Now I have stated my position on my manatee problem, I would like to take this opportunity to also appeal for calm on another issue. My arm has indeed been cracked asunder but take not your worries out on the one man who has promised to set it right. Richard Madeley is a generous man. Much misunderstood by the British public he may be, but in private he is a man blessed with healing fingers and thumbs to match. If my knowledge of obscure authorities in the Catholic church isn’t to fail me, I believe it was Saint Francis de Sales who advised us to make ourselves ‘familiar with the angels, and behold them frequently in spirit; for without being seen, they are present with you.’ Well, make myself familiar with angels I have certainly done. His name is Dick and I would happily swear on the infernal suffrage of all tweed-loving Englishmen that I don’t not understand why you should continue to vilify him.
To underline my devotion to the man whose spare room I now call my home, your favourite Uncle Stephen has gone buttock to seat to prepare something for this blog. He creased a brow to consider the many subjects ripe for the Fry treatment. Should he give you a primer on writing lyrics of light English operetta? No, you have that already. A field manual for fixing battle wounds? Perhaps next week. Needlecraft for the crafty? Edible toe fungi? Effluent disposal in the Kenyan National Park? No, no and no. Instead, I looked down and saw the subject of today’s article staring right at me. I would review my flies! But, fear not for Stephen. There are not any old flies. I should say “Strewth” and compound my surprise with one of these “!” if it were so. These flies are made by the good people at Harrison Tweed. They are the Harrison Tweed P7200 Magnetic Flies no less. They are flies to savour. Pat one’s belly and say “Yum!” after me. Yum!
Restricted to the use of my left hand, I decided this week was the right time to upgrade the Fry flies. I am currently putting the P7200 Magnetic Flies through their trials and flying through the trials the new Fry flies most certain are. They come pre-installed on any Harrison Tweed trousers but can be fitted to any pants that have either zip or button fastening. The compact design, weighing less than two grammes, ensures that there is no unsightly sagging about the crotch, while the prototypes’ notorious faults have also been fixed so there’s no need to worry about your groin spontaneously igniting. Nor, indeed, your eyebrows. Shudder.

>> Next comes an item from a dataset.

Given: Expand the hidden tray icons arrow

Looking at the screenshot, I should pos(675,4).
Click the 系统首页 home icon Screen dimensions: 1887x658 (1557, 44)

One armed men among you will find the magnetic flies’ voice operated mechanism a boon. With a simple to set top secret code word, I can have my flies open with no trouble. The only drawback I can see is the number of occasions when my flies have opened when in conversation with a friend. My advice: choose you secret word carefully. Setting it to ‘I like you hat, Mrs. Wogan’ caused your friend Fry no end of embarrassment at a recent drinks party at the BBC.

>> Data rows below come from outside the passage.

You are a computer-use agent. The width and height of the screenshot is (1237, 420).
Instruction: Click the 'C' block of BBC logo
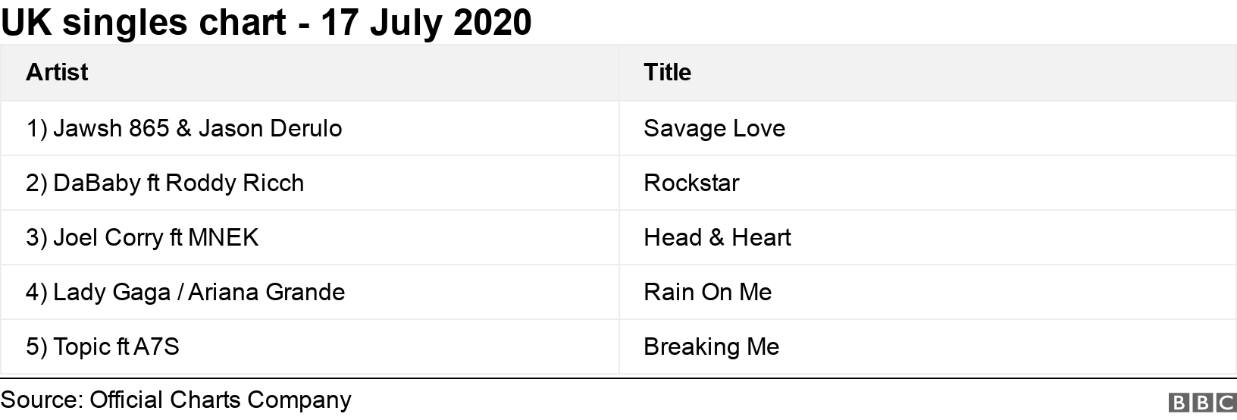(1225, 403)
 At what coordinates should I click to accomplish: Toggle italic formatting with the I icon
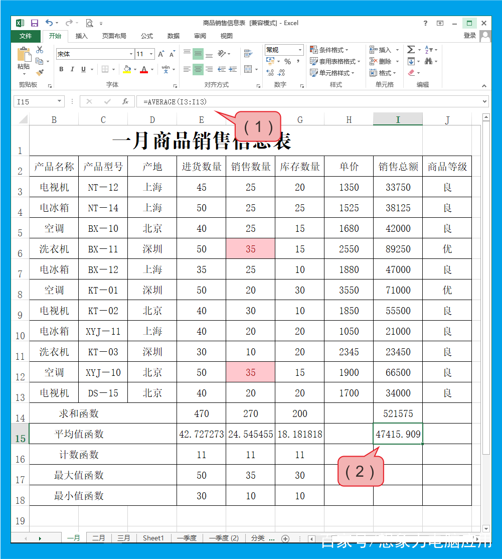(72, 69)
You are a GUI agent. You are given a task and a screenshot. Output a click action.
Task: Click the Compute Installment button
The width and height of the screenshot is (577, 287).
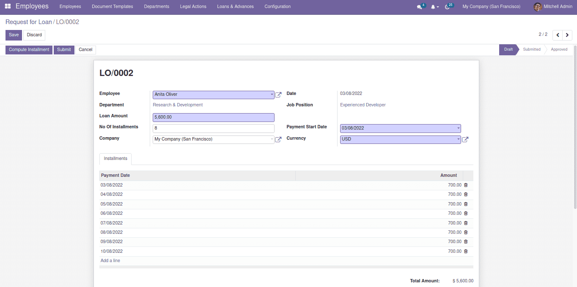29,50
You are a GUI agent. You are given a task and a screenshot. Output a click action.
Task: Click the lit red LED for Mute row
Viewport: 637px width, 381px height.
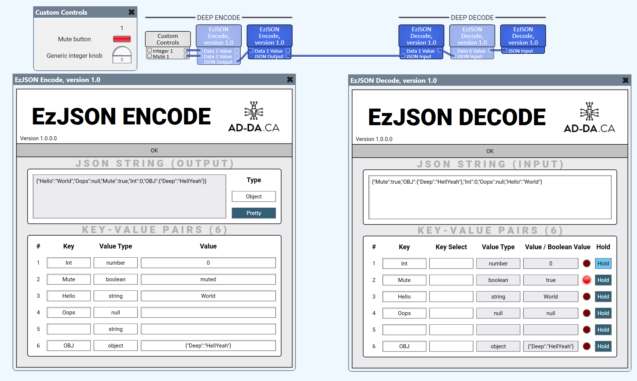(x=587, y=280)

Many of you will find the WIFI feature of the Harrison flies a deal breaker. Remotely operated via a suitably equipped laptop, you will always have up to the date minute report on the state of your flies while on the move. The position is tracked to the closest millimetre via GPS so you should have peace of mind about the security of your loins. Indeed, remote sensing is not the end of the Harrison flies tricks. We’re talking about remote operation too. The flies can automatically open in a class leading 0.2 seconds. Lordy, lordy, zip! That’s nearly half a second over its competitors and nearly a second faster than on their manual setting.

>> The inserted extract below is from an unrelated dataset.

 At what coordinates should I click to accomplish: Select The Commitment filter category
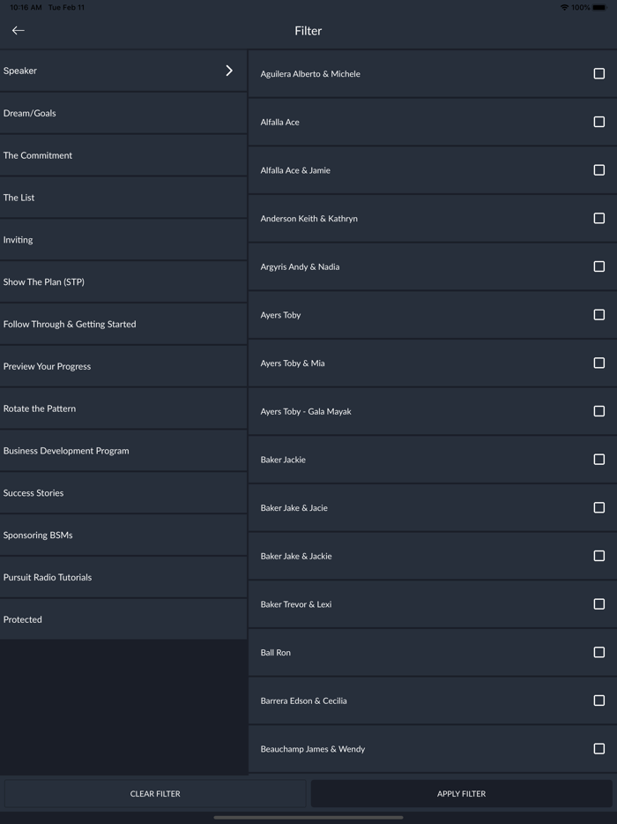click(123, 155)
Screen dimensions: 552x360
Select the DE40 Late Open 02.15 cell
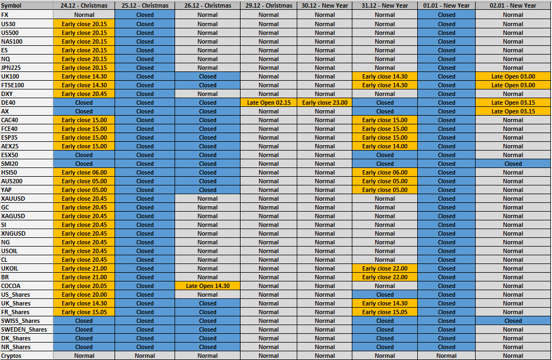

The flies are compatible with European protocols, though be warned: there may be a few moments of delay while the flies enter into prolonged handshaking with foreign models. Quel surprise! With integrated alarm, the flies are also protected against intrusion. The manufacturers also assure us that recent reports of East European gangs accidentally hacking into the flies have overstated the problem. All flies now come with a flywall installed, to stop those virtual gropists having access to all your important data, and, indeed, fleshy goods.
When friends next ask me to recommend a set of flies to them, I will not hesitate to point a finger to my Harrison P7200 magnetic flies with WIFI functionality and declare them the best on the market. For the man on the move, or the man with only one arm, they are the best magnetic flies on the market. With the next firmware update promising extending functionality including scrotum detection to prevent those painful bathroom snags, the future of the Harrison flies leaves your Uncle Stephen quivering with excitement. Quiver. Quiver. Quiver.